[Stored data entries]
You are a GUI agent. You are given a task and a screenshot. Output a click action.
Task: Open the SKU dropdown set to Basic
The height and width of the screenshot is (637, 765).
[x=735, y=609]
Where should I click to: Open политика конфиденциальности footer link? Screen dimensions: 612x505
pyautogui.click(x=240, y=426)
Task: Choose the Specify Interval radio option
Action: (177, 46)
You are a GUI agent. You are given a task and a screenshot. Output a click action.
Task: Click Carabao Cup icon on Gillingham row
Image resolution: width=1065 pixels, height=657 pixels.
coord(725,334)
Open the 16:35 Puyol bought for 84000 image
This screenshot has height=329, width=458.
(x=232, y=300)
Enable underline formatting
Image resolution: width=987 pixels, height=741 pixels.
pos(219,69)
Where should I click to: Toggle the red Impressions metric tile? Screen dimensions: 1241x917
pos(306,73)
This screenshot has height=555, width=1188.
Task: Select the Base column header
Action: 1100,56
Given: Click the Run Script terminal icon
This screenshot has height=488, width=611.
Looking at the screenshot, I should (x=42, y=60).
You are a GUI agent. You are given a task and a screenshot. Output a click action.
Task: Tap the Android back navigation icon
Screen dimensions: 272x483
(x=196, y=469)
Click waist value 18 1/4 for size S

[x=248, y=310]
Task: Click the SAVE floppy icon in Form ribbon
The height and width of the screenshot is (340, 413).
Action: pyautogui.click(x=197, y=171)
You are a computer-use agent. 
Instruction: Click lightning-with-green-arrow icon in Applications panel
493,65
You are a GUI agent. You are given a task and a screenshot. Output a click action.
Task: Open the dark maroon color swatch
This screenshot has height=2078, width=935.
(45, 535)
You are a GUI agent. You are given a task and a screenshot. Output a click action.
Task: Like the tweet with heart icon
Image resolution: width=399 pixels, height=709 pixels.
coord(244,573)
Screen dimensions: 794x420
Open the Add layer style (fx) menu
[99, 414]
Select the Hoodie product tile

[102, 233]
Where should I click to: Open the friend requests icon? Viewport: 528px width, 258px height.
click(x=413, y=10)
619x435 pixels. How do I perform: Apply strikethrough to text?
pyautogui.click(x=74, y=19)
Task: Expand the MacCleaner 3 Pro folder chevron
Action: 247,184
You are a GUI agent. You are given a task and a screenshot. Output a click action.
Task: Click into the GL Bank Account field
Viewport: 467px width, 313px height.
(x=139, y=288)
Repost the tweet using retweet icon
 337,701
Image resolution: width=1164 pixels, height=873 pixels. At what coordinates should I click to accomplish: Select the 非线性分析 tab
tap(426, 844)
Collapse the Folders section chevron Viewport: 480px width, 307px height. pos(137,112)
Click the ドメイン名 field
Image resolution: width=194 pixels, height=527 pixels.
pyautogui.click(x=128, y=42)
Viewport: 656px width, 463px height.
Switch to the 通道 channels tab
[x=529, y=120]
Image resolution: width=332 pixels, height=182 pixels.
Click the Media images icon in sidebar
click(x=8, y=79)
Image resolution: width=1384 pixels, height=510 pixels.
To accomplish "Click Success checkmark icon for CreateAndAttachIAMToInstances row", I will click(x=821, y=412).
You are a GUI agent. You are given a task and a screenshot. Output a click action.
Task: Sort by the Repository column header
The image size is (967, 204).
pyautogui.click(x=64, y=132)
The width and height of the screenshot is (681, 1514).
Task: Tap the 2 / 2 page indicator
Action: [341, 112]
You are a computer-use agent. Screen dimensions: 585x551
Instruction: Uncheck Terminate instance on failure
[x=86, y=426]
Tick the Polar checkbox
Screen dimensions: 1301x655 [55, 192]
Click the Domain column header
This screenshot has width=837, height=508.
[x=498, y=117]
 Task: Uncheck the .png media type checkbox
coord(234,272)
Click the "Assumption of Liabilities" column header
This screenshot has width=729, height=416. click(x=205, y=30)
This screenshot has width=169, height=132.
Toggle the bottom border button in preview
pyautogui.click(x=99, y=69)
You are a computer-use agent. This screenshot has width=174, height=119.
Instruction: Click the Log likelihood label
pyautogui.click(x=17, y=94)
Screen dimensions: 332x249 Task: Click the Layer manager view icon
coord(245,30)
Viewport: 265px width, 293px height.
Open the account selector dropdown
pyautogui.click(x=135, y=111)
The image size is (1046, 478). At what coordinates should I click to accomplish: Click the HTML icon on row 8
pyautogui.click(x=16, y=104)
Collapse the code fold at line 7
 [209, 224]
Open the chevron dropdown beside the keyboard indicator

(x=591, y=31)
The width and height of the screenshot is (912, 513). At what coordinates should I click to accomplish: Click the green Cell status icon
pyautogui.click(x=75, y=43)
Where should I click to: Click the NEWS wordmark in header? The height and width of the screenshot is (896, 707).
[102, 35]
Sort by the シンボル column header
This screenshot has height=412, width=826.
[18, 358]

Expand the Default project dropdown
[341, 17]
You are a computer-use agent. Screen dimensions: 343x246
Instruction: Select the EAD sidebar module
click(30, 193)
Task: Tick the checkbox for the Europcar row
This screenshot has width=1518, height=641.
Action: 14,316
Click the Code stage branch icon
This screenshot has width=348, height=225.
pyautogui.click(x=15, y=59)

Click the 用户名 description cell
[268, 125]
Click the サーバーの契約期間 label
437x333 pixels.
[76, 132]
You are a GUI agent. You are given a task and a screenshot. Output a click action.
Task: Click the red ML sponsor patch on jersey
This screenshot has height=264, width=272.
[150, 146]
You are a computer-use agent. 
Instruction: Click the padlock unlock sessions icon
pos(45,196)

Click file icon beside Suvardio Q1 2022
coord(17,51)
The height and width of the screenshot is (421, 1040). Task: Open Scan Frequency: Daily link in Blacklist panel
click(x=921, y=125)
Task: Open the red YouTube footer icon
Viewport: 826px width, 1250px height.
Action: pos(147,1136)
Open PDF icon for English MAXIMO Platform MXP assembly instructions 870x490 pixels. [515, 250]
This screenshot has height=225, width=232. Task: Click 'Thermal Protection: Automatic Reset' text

→ DESCRIPTION OF THE TASK
Search the records above for the string "computer". Copy every line that contains it.

→ EXERCISE OUTPUT
You are a computer-use agent. 
You are a computer-use agent. Screen dimensions: 585x551
You are a computer-use agent. This screenshot has width=174, height=119.
You are a computer-use agent. Screen dimensions: 343x246
You are a computer-use agent. 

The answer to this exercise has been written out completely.